It is now clear that Covid19 pandemic is more severe than the global public would have expected. There is almost no single country without at least dozens of infected cases. Even though epidemiologists supported by the WHO are trying to determine the patient-zero to be able to more effectively cope with the crisis. In this expert-based process, not all the information that are sent to public are trustworthy. Unfortunately, there are two paths for disseminating the fake news: intentionally and unintentionally (due to personal non-qualifications, nor education).
Infodemic is a new term coined to describe the misinformation placing during the crisis. This text will review what other media are stating regarding this problem, and will infodemic influence the future occurrences after the Covid19 pandemic is over?
“We’re not just fighting an epidemic; we’re fighting an infodemic,” said Tedros Adhanom Ghebreyesus, Director-General of the World Health Organization (WHO) at a gathering of foreign policy and security experts in Munich, Germany, in mid- February, referring to fake news that “spreads faster and more easily than this virus.”
WHO explains that infodemics are an excessive amount of information about a problem, which makes it difficult to identify a solution. They can spread misinformation, disinformation and rumours during a health emergency. The United Nations’ official website states that “infodemics can hamper an effective public health response and create confusion and distrust among people.
In response, a team of WHO “mythbusters” are working with search and media companies like Facebook, Google, Pinterest, Tencent, Twitter, TikTok, YouTube and others to counter the spread of rumours, which include misinformation like that the virus cannot survive in the hot weather, that taking a high dose of chloroquine medication can protect you, and that consuming large quantities of ginger and garlic can prevent the virus”.
What makes COVID 19 different from SARS AND MERSCOV, however, is not only its initial size but the milieu into which it was born. COVID 19 is now at a stage when it is likely going to be declared a pandemic and described with many others — thanks to social media. When SARS AND MERSCOV were infecting people, the younger generation were only beginning to surf the Internet and use the original cell phone. Social media was still an infant.
But now, a WHO official warns that false news was “spreading faster than the virus”. Claims are made that the virus is spread by eating bat soup or could be cured by garlic. A WHO official has met officials of tech companies at Facebook’s headquarters in Mountain View, California, including those from Google, Apple, Airbnb, Lyft, Uber and Sales force. Earlier he held talks with Amazon at the e-commerce giant’s headquarters in Seattle.

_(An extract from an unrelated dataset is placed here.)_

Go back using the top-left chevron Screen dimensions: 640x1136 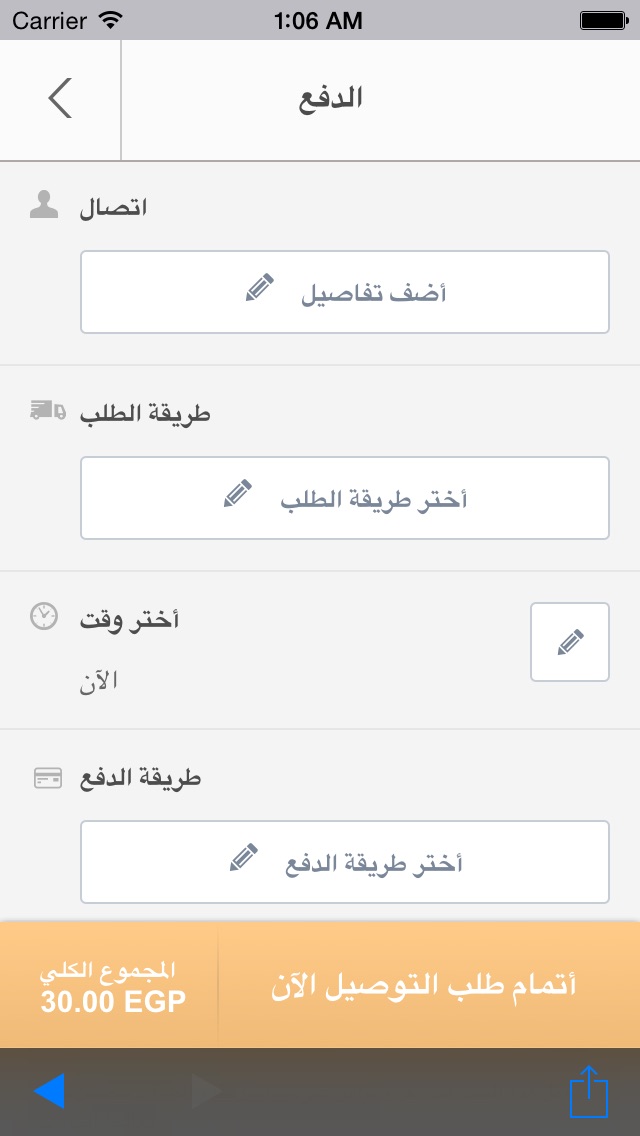pyautogui.click(x=60, y=98)
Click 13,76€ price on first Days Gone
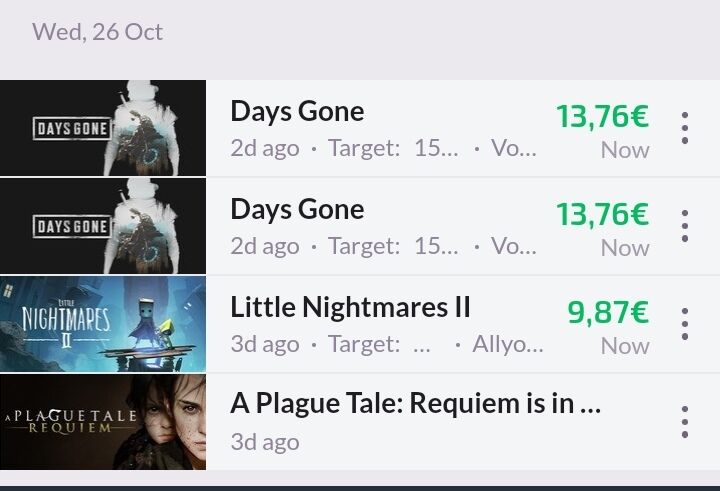The image size is (720, 491). 602,116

In rapidly changing crises and times of information overload, fear and desperation abound. This can shake people’s confidence in authoritative sources, which is acutely dangerous when the public’s access to trustworthy information is potentially a matter of life or death. The persistence of such news is also symbolic of a new kind of narrative in which people take immense pride. Thus, even if fake, they will propagate it and anyone who questions them on its veracity will be trolled. More worrying is the fact that elected legislators or people prominent in public life tweet or retweet it, thus lending it respectability and authenticity.
Despite the best efforts of health professionals and elected officials – who have answered online queries and debunked misconceptions of the coronavirus – research shows that the acceptance and rise of conspiracy theories are related to moments of crisis in society. People look for meaning and ways to cope during periods of uncertainty.
Some entertaining theories claim that cartoons prophesied the outbreak, or overstate the ‘miracle properties’ of vodka, cocaine, and onions, which can supposedly “removes all viruses and bacteria including the coronavirus.” However, there is a real danger in endorsing pseudo-scientific claims and alternative treatments as legitimate health advice when preventive behaviour is perceived with scepticism and as optional.